WHAT IS NEEDED: Please recast the data as a two-column CSV with the header input,output. Begin at the line that has "Task: Select the LTC" and stop after the line that has "(x=451, y=305)". Make one row per answer, with the text before it in input and the answer itself in output. Quote every field and replace line breaks with spaces.

DATASET RECORDS:
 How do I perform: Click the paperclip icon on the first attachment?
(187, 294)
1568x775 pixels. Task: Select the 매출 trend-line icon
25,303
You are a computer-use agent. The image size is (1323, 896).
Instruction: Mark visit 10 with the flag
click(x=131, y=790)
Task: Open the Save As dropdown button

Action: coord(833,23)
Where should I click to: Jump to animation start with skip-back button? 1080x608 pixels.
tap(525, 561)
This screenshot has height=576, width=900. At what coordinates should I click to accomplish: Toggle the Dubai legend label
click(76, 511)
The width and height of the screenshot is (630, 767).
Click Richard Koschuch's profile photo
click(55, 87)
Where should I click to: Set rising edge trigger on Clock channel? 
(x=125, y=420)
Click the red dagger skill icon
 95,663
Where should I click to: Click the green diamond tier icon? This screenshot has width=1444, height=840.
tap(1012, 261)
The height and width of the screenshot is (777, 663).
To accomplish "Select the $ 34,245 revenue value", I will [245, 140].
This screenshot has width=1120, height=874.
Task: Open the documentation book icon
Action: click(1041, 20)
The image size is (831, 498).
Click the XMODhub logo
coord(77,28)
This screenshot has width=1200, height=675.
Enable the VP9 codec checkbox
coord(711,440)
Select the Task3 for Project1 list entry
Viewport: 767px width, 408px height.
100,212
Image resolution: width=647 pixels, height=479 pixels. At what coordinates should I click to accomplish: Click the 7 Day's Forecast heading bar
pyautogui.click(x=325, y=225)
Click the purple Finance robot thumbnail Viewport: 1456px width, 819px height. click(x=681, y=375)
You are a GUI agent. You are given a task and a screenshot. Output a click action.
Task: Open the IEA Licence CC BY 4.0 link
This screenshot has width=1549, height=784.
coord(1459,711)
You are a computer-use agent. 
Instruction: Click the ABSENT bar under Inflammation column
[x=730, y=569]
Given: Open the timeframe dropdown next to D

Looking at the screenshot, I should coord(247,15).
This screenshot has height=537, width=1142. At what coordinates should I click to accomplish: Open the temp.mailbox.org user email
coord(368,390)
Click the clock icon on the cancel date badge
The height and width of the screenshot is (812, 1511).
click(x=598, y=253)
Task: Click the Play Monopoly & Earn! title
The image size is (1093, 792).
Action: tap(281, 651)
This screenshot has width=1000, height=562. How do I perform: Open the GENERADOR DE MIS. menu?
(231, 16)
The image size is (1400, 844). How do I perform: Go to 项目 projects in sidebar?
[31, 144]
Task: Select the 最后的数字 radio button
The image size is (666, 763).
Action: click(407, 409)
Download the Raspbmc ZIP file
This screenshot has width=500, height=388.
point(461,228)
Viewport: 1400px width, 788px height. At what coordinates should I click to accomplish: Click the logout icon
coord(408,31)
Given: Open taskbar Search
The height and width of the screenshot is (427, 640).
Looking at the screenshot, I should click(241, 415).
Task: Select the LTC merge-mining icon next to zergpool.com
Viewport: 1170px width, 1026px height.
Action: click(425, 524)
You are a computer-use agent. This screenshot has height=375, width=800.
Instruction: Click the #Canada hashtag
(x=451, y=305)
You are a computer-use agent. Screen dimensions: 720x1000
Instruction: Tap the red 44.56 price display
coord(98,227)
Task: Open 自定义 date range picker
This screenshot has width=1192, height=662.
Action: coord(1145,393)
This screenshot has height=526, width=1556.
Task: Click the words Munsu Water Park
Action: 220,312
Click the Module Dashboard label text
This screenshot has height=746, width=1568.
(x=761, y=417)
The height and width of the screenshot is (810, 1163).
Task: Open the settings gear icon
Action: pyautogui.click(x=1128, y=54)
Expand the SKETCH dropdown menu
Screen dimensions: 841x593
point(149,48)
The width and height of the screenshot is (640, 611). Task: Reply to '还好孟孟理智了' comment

ANSWER IN FULL:
input,output
"Task: Select the LTC merge-mining icon next to zergpool.com Viewport: 1170px width, 1026px height.","Action: click(425, 524)"
"You are a computer-use agent. This screenshot has height=375, width=800. Instruction: Click the #Canada hashtag","(x=451, y=305)"